Proud mum Jyoty Chauhan, 26, receives a box of chocolates at a Beti Utsav party in New Delhi in celebration of the birth of her daughter.
Proud mum Jyoty Chauhan, 26, receives a box of chocolates at a Beti Utsav party in New Delhi in celebration of the birth of her daughter.

Proud mum Jyoty Chauhan, 26, receives a box of chocolates at a Beti Utsav party in New Delhi in celebration of the birth of her daughter.

Nandini, a mild-mannered girl in her 20s, takes to the microphone in front of a crowd, her baby daughter held to her chest. "Yes!" she cries. "We had a baby girl. And I must be the happiest person on this planet today."

Nandini is speaking in New Delhi's Dwarka district at a Beti Utsav - a mass celebration of the birth of girls into the community.

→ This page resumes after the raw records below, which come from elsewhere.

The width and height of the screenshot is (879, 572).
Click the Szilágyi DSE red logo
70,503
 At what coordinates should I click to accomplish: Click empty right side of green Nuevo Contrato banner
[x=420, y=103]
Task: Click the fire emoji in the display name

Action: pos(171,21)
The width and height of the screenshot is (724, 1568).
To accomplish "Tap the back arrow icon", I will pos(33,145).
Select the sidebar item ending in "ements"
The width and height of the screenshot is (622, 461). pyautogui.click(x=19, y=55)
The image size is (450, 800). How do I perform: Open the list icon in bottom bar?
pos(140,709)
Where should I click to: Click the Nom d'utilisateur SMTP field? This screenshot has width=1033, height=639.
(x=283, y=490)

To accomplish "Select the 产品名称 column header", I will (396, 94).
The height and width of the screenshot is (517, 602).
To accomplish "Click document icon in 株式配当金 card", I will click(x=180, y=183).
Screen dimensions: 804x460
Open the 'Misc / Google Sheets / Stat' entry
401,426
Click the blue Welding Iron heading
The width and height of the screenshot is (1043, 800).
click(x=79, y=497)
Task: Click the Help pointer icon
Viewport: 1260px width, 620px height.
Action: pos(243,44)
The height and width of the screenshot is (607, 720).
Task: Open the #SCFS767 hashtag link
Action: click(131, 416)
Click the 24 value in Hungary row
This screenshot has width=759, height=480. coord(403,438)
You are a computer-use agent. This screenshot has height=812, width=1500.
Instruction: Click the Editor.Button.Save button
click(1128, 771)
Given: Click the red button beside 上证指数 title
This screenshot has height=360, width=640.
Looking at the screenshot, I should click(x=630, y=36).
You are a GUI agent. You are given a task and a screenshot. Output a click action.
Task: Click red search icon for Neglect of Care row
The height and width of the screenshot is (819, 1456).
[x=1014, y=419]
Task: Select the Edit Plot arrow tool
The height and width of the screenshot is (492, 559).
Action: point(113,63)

Beti Utsav (which means festival for daughters) is an initiative launched by Action India, a partner of the charity ActionAid, to combat gender discrimination and female infanticide.

Every three months, staff log the number of girls born in Delhi. The mothers are contacted and brought together with their families and communities for a big party. Locals march down the street, singing, dancing, banging drums and holding banners reading: "Boys and girls are equal!" Once the party reaches the mothers' homes, they are given sweets and wished good luck, amid chants of "Beti Mubarak, ho!'" ("Congratulations on the birth of your baby girl.")

Until now, it was only boys who were celebrated in this way. In India, males are prized, since the family name and property are passed down to them, whereas girls are seen as a financial drain because of the enormous expense of dowries. Women who give birth to girls are often ostracised from their communities, or feel such pressure to produce a son that they have their girl aborted. As a result, Delhi has the worst child sex ratio of the country, with only 866 girls to 1000 boys. (The national average is 914 girls to 1000 boys.)

Yet change is happening, says Padma, a volunteer: "One woman recently told me she took her daughter-in-law to a clinic for a sex-determination test. But after witnessing the Beti Utsav, she dissuaded her daughter-in-law and son from having an abortion. The family later invited us to their house to celebrate their Beti Utsav."

Currently, the Beti Utsav initiative operates in nine communities across Delhi, but is part of a bigger campaign for gender equality taking place across India right now called Beti Zindabad - meaning "Daughters. Long live."
"Every time we have these events," says Smita Khanijow, from ActionAid India, "I am struck by the resolve and grit of these mothers to ensure a life of dignity for themselves and their little ones."